US vs Pakistan: Good, But…

The United States and Pakistan are in a death spiral of invective and abuse. One would presume this to be a good thing for India, and it is, largely, but with a little smidgeon of an exception.

The advantages for India are evident. The general consensus in the Indian system at present is that the Pakistani military is at the heart of the problematic nature of India’s neighbour. The military has the most invested in maintaining a hostile posture to India. They dream of Afghan conquest and Kashmiri irrendentism. They have encouraged Islamicist militancy in the belief that it is a weapon that wrecked the Soviet Union and should therefore easily be deployed against India.

India has thus protested heavily the flowing spigot of money for the Pakistani military that the US has opened over the years, correctly arguing that this only worsened the toxic effect that the men in khaki have on Pakistani society. That it gave Pakistan offensive capability against India has actually been a diminishing concern. It was the generals’ effect on society that was the real problem. Here is a cancer the US was feeding carcinogens.

But New Delhi also accepts that the US has a moderating influence on Pakistan. I can remember a former national security advisor saying it was useful for India that the US was resuming its officer training programme as the alternative was staying home or going to China.

And Pakistan’s other overseas friends, the aforementioned Chinese and the Saudis, are pretty much worse. At least the US attempts to uphold Pakistan’s secularism, however haphazardly. The Chinese wouldn’t care, and the Saudis would want to play religious Frankensteins.

The US-Pakistan fracas today is a continuation of an interagency consensus going back to the last year of the Bush Administration that Pakistan’s army was backing the Haqqani Network. The Bushies came to this view after the attacks on the Indian embassy in Kabul. This view was confirmed during the Obama years thanks to Abbottabad, and, the final straw, the attack on the US embassy in Kabul. This the US was able to connect all the way to the Haqqani Network’s headquarters in Miran Shah, not far from a Pakistani army garrison. Abbottabad had plausible deniability, this attack had none.

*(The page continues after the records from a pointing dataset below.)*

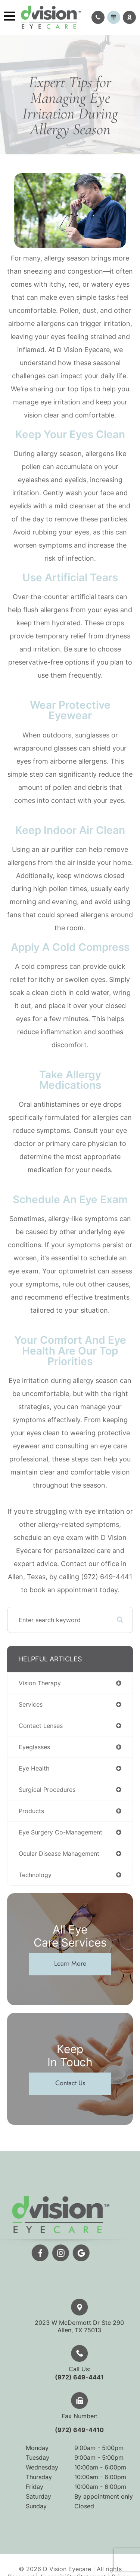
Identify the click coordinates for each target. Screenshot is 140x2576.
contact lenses (41, 1725)
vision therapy (40, 1683)
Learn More (70, 1963)
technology (35, 1875)
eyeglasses (34, 1747)
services (31, 1704)
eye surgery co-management (60, 1832)
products (31, 1811)
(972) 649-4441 (96, 2377)
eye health (34, 1768)
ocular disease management (59, 1853)
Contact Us (70, 2083)
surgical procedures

This, more than anything else, is why Washington has steadfastly refused to apologize for the accidental border killing of several Pakistani soldiers — and generally been less than civil with Pakistan.

All this has been helping India immensely. Worried it cannot fight the US and Afghanistan and pick a squabble with India at the same time, the Pakistani army has become supportive of the peace process and even allowed normal trading relations.

But there is a longer-term, fundamental problem with this US catfight with Pakistan. Barack Obama once spoke of the need to chase Pakistan’s mindset. The present fighting between the two countries does not help in this goal. It is making Pakistan’s already highly developed sense of persecution worse and wiping out whatever little US popularity remains. Perhaps a hard-nosed confrontation is needed to force Pakistanis to come down to earth. Or it may strengthen their present self destructive tendencies. But I think the former is more likely.